» **MATERIAL SHOWN**:
○ ○ ○ ○
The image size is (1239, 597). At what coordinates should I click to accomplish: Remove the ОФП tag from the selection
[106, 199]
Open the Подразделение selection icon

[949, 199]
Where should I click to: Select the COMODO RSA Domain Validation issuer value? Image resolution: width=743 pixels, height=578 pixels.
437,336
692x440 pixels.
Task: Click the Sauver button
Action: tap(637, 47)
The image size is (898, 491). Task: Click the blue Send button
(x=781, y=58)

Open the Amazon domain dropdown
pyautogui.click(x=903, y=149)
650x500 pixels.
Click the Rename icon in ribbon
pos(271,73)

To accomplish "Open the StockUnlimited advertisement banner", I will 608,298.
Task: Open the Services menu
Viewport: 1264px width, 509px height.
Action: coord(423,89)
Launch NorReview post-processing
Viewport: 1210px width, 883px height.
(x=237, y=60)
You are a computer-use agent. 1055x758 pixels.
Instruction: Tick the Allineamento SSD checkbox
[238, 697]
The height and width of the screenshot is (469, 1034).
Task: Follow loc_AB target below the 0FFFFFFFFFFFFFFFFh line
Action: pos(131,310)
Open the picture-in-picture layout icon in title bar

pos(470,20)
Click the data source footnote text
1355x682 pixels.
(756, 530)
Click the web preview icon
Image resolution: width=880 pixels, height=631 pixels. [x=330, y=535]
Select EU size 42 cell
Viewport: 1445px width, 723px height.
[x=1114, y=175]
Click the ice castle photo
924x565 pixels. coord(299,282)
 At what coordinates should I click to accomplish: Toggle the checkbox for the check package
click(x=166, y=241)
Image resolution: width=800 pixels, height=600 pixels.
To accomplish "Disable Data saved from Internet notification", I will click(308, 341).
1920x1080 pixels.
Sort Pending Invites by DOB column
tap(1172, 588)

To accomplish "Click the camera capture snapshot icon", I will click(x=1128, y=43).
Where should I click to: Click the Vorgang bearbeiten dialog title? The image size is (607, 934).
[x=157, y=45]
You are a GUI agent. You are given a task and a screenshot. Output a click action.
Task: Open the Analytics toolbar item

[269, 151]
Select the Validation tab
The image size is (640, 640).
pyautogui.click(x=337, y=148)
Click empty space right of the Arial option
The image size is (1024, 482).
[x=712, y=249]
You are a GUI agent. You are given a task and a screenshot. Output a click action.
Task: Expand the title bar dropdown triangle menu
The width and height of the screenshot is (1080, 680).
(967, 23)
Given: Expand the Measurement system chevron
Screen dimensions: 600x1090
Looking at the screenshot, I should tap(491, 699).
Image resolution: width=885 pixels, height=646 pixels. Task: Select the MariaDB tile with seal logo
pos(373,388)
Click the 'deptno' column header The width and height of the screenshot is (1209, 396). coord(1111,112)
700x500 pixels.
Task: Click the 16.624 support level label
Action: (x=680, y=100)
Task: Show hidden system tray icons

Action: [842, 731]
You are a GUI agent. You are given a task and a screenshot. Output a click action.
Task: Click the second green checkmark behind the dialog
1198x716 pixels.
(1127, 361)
○ ○ ○ ○
» **WHAT IS NEEDED**: In full and exactly as written, the listing is to be copied again.

» **RESPONSE TO THIS TASK**:
The image size is (1239, 597). At what coordinates should I click to accomplish: Remove the ОФП tag from the selection
[106, 199]
Open the Подразделение selection icon

[949, 199]
Where should I click to: Select the COMODO RSA Domain Validation issuer value? Image resolution: width=743 pixels, height=578 pixels.
437,336
692x440 pixels.
Task: Click the Sauver button
Action: tap(637, 47)
The image size is (898, 491). Task: Click the blue Send button
(x=781, y=58)

Open the Amazon domain dropdown
pyautogui.click(x=903, y=149)
650x500 pixels.
Click the Rename icon in ribbon
pos(271,73)

To accomplish "Open the StockUnlimited advertisement banner", I will 608,298.
Task: Open the Services menu
Viewport: 1264px width, 509px height.
Action: coord(423,89)
Launch NorReview post-processing
Viewport: 1210px width, 883px height.
(x=237, y=60)
You are a computer-use agent. 1055x758 pixels.
Instruction: Tick the Allineamento SSD checkbox
[238, 697]
The height and width of the screenshot is (469, 1034).
Task: Follow loc_AB target below the 0FFFFFFFFFFFFFFFFh line
Action: pos(131,310)
Open the picture-in-picture layout icon in title bar

pos(470,20)
Click the data source footnote text
1355x682 pixels.
(756, 530)
Click the web preview icon
Image resolution: width=880 pixels, height=631 pixels. [x=330, y=535]
Select EU size 42 cell
Viewport: 1445px width, 723px height.
[x=1114, y=175]
Click the ice castle photo
924x565 pixels. coord(299,282)
 At what coordinates should I click to accomplish: Toggle the checkbox for the check package
click(x=166, y=241)
Image resolution: width=800 pixels, height=600 pixels.
To accomplish "Disable Data saved from Internet notification", I will click(308, 341).
1920x1080 pixels.
Sort Pending Invites by DOB column
tap(1172, 588)

To accomplish "Click the camera capture snapshot icon", I will click(x=1128, y=43).
Where should I click to: Click the Vorgang bearbeiten dialog title? The image size is (607, 934).
[x=157, y=45]
You are a GUI agent. You are given a task and a screenshot. Output a click action.
Task: Open the Analytics toolbar item

[269, 151]
Select the Validation tab
The image size is (640, 640).
pyautogui.click(x=337, y=148)
Click empty space right of the Arial option
The image size is (1024, 482).
[x=712, y=249]
You are a GUI agent. You are given a task and a screenshot. Output a click action.
Task: Expand the title bar dropdown triangle menu
The width and height of the screenshot is (1080, 680).
(967, 23)
Given: Expand the Measurement system chevron
Screen dimensions: 600x1090
Looking at the screenshot, I should tap(491, 699).
Image resolution: width=885 pixels, height=646 pixels. Task: Select the MariaDB tile with seal logo
pos(373,388)
Click the 'deptno' column header The width and height of the screenshot is (1209, 396). coord(1111,112)
700x500 pixels.
Task: Click the 16.624 support level label
Action: (x=680, y=100)
Task: Show hidden system tray icons

Action: [842, 731]
You are a GUI agent. You are given a task and a screenshot. Output a click action.
Task: Click the second green checkmark behind the dialog
1198x716 pixels.
(1127, 361)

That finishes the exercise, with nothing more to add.